● Task
Which lines belong in the answer? Exactly those from the line containing "The height and width of the screenshot is (603, 1080)." through the last line of the records below, repeated as written.

Provided records Start Marker

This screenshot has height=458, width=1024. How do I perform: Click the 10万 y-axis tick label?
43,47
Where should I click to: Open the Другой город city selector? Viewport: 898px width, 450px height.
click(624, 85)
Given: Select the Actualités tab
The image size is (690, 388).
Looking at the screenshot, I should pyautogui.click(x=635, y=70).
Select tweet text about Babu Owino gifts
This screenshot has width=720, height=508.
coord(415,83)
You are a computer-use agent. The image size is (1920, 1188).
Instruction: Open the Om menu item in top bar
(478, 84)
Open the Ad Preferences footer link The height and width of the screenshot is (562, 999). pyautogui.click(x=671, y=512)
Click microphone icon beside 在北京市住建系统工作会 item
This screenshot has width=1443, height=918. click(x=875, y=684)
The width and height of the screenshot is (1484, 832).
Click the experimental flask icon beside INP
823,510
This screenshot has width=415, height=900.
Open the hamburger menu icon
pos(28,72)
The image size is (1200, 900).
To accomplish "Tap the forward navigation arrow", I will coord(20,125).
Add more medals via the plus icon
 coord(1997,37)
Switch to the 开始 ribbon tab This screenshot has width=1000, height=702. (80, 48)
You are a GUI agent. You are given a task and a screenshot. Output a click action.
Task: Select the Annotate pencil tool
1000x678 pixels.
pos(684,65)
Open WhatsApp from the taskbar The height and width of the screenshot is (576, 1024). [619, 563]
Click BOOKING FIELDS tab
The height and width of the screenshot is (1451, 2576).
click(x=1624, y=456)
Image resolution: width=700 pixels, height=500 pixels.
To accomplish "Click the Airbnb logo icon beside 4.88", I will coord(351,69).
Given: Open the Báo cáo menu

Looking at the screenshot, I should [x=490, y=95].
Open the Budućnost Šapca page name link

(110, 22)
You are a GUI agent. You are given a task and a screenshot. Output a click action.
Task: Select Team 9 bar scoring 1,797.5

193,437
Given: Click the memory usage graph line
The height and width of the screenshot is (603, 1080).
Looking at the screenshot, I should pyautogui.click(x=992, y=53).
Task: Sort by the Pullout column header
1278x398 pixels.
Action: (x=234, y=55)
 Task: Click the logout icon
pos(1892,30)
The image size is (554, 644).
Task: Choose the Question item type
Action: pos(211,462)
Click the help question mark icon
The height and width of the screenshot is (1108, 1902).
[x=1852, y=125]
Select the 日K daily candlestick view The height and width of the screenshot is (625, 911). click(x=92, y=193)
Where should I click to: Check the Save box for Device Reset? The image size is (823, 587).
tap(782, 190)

Provided records End Marker

● Answer below
The height and width of the screenshot is (603, 1080).
Looking at the screenshot, I should pyautogui.click(x=992, y=53).
Task: Sort by the Pullout column header
1278x398 pixels.
Action: (x=234, y=55)
 Task: Click the logout icon
pos(1892,30)
The image size is (554, 644).
Task: Choose the Question item type
Action: pos(211,462)
Click the help question mark icon
The height and width of the screenshot is (1108, 1902).
[x=1852, y=125]
Select the 日K daily candlestick view The height and width of the screenshot is (625, 911). click(x=92, y=193)
Where should I click to: Check the Save box for Device Reset? The image size is (823, 587).
tap(782, 190)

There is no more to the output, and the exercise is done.